#### What you have to do
Copy each of the entries below word for word, leaving out the pictures.

#### Record list

= = =

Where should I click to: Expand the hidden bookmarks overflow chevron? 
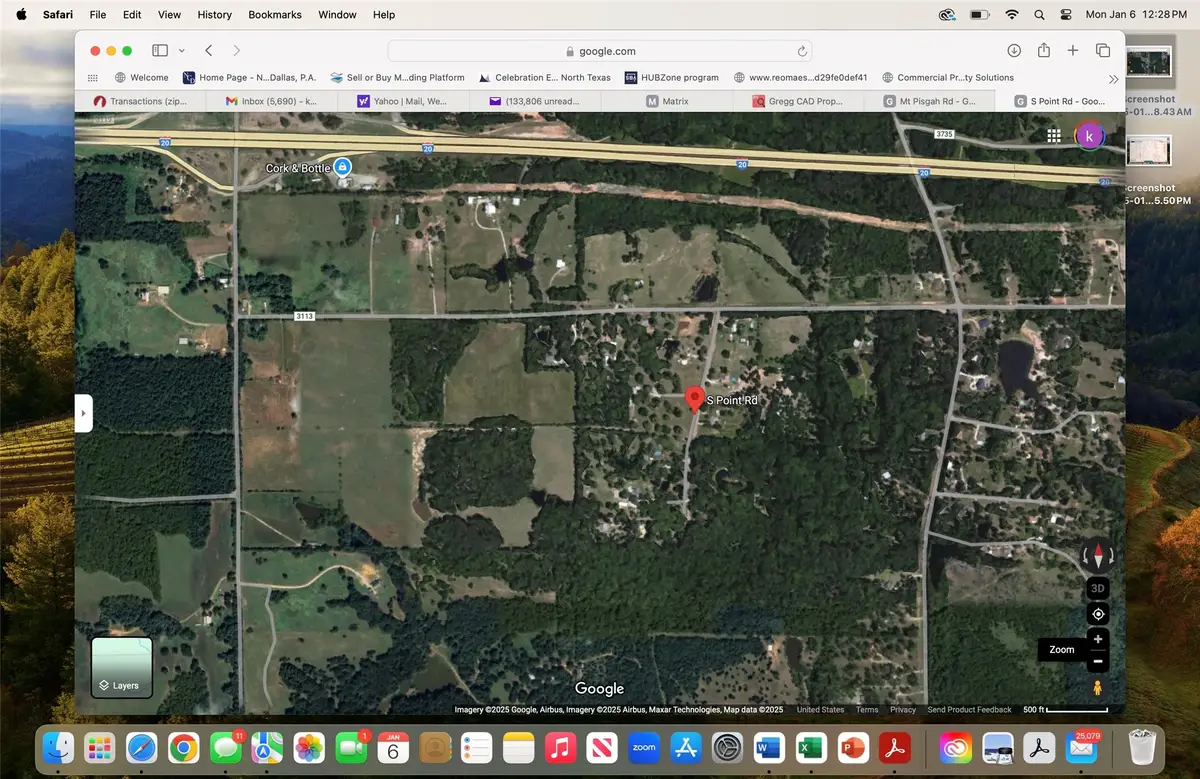point(1114,78)
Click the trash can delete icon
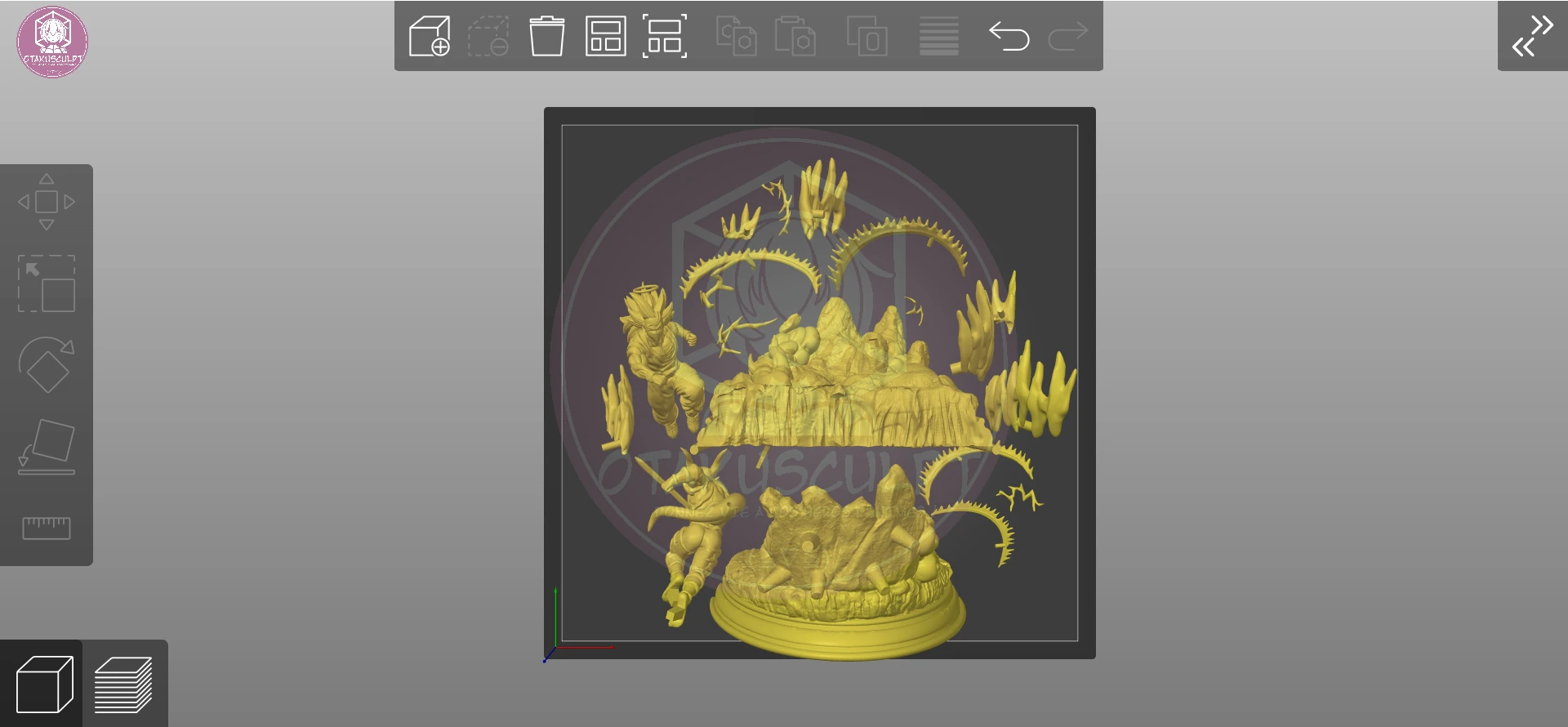1568x727 pixels. tap(546, 37)
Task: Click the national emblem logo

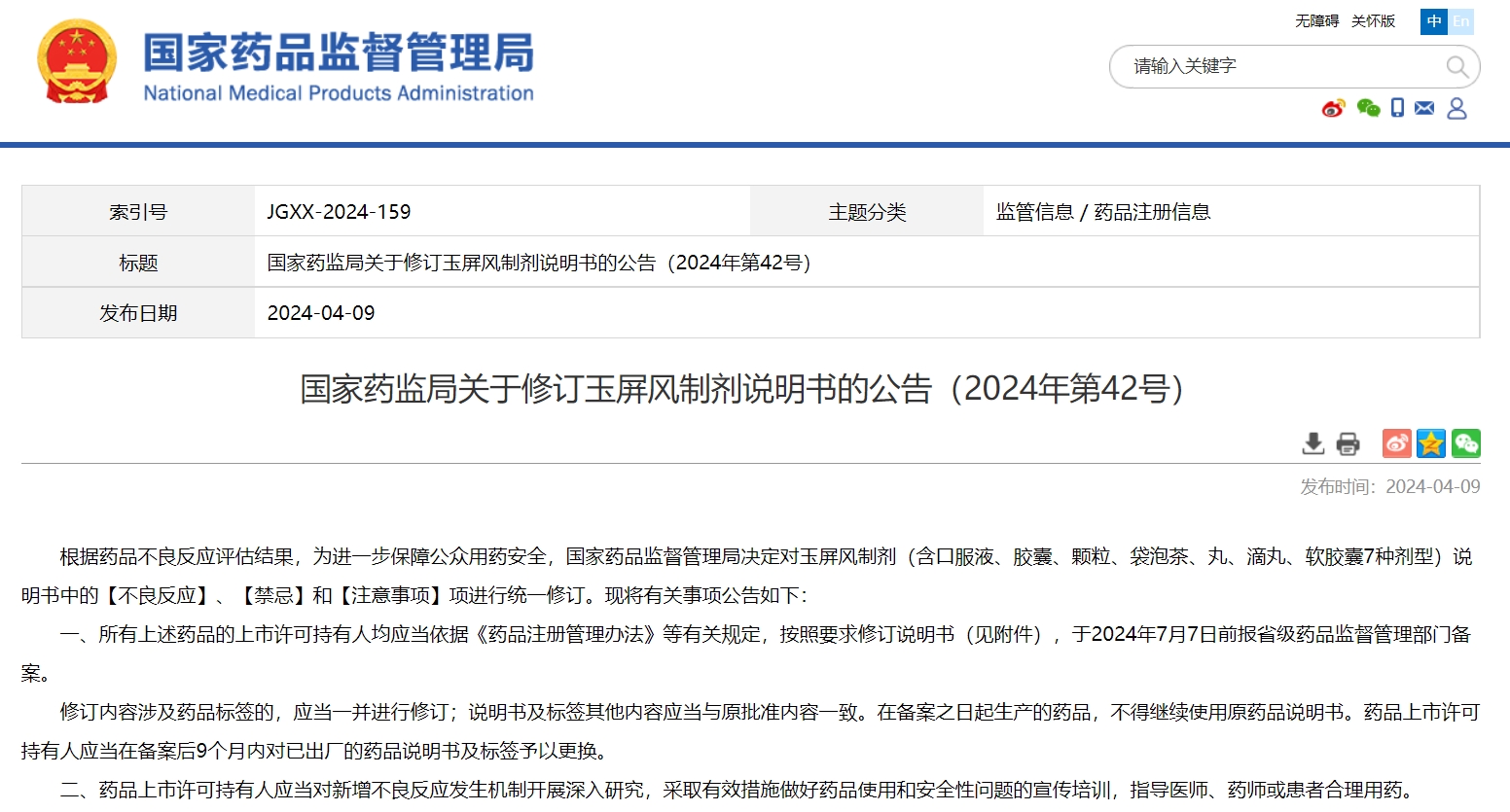Action: (77, 63)
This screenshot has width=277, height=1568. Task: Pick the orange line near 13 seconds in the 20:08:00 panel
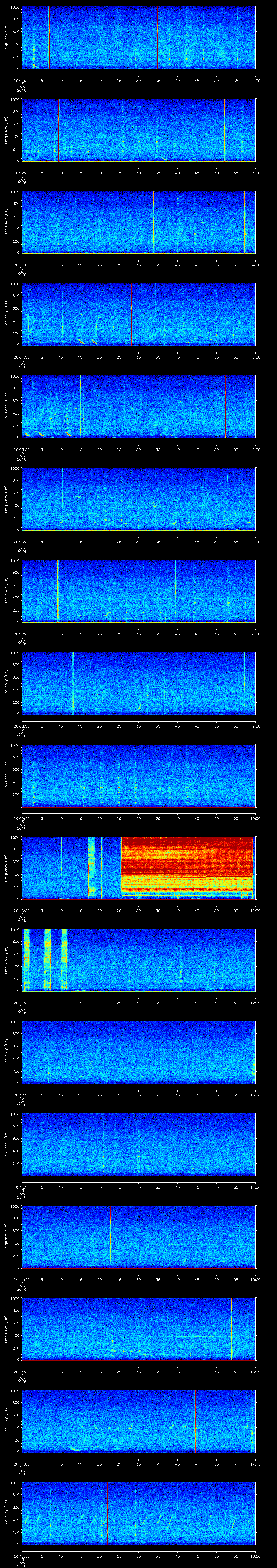[73, 682]
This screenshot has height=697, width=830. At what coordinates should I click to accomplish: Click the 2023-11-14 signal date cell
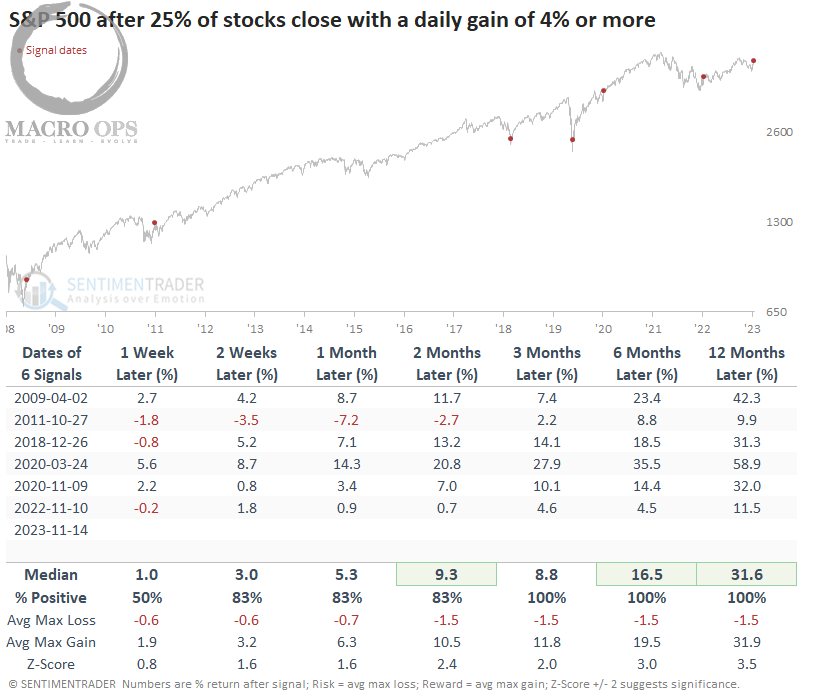(51, 530)
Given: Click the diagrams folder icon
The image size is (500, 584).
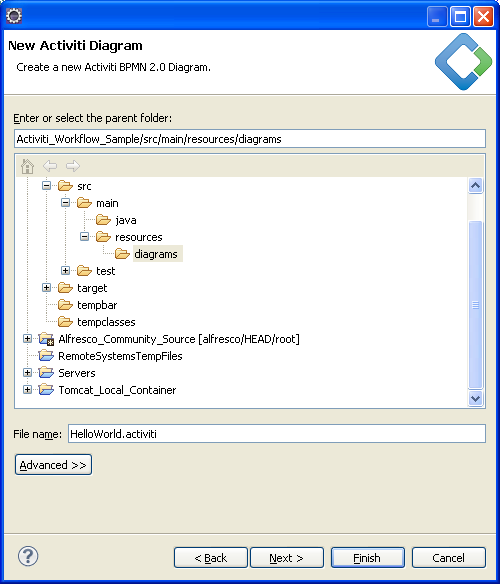Looking at the screenshot, I should pos(122,254).
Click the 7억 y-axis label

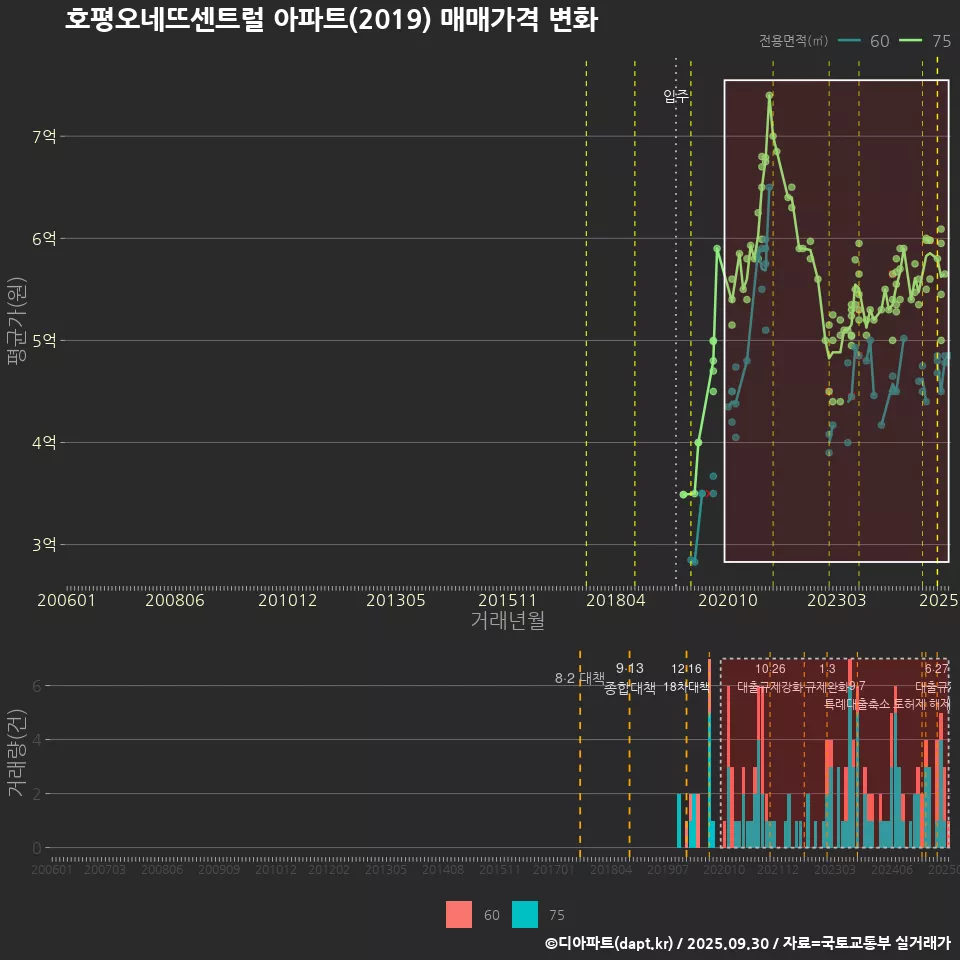pyautogui.click(x=43, y=136)
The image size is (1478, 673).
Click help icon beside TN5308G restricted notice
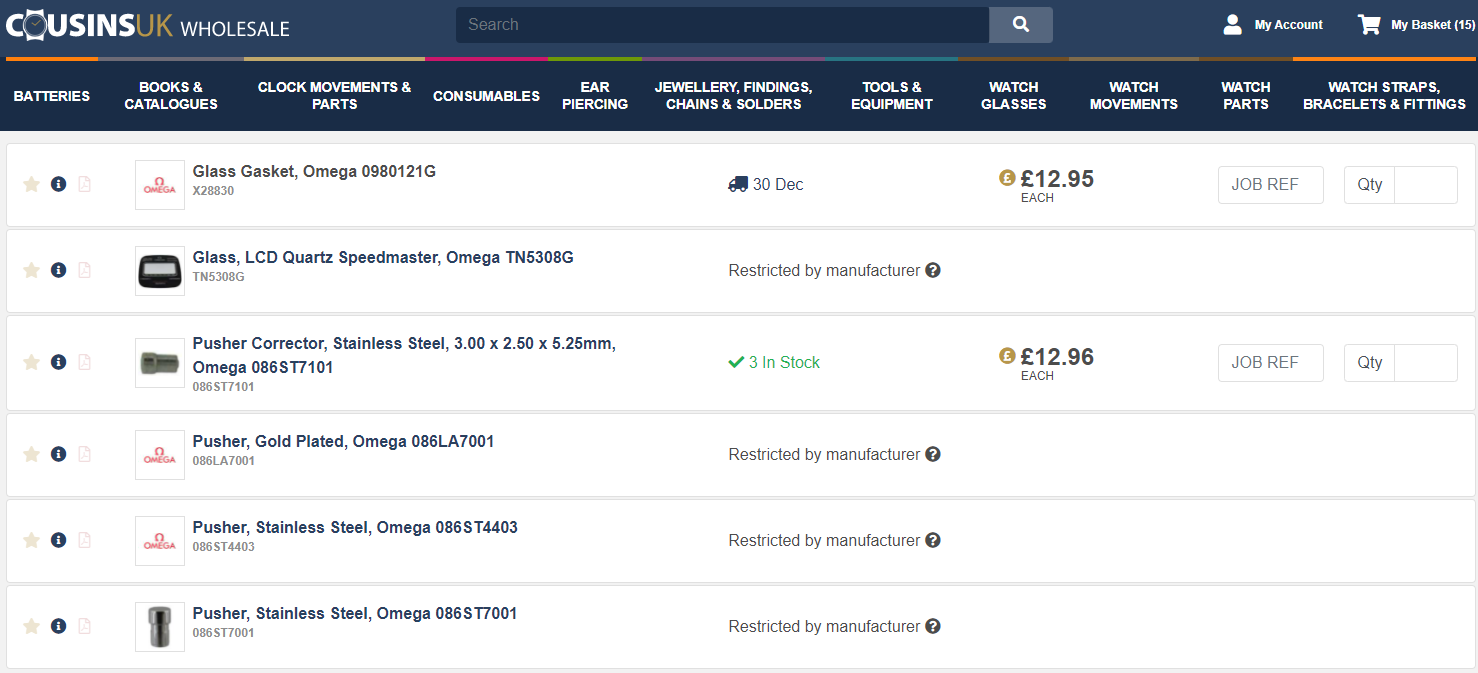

= = =

#### Answer
Where should I click to: Expand the hidden bookmarks overflow chevron? 
point(1114,78)
Click the trash can delete icon
1568x727 pixels. tap(546, 37)
Task: Click the national emblem logo

Action: (77, 63)
This screenshot has width=277, height=1568. Task: Pick the orange line near 13 seconds in the 20:08:00 panel
[73, 682]
This screenshot has height=697, width=830. At what coordinates should I click to accomplish: Click the 2023-11-14 signal date cell
(51, 530)
Given: Click the diagrams folder icon
The image size is (500, 584).
Looking at the screenshot, I should pos(122,254).
Click the 7억 y-axis label

pyautogui.click(x=43, y=136)
The image size is (1478, 673).
Click help icon beside TN5308G restricted notice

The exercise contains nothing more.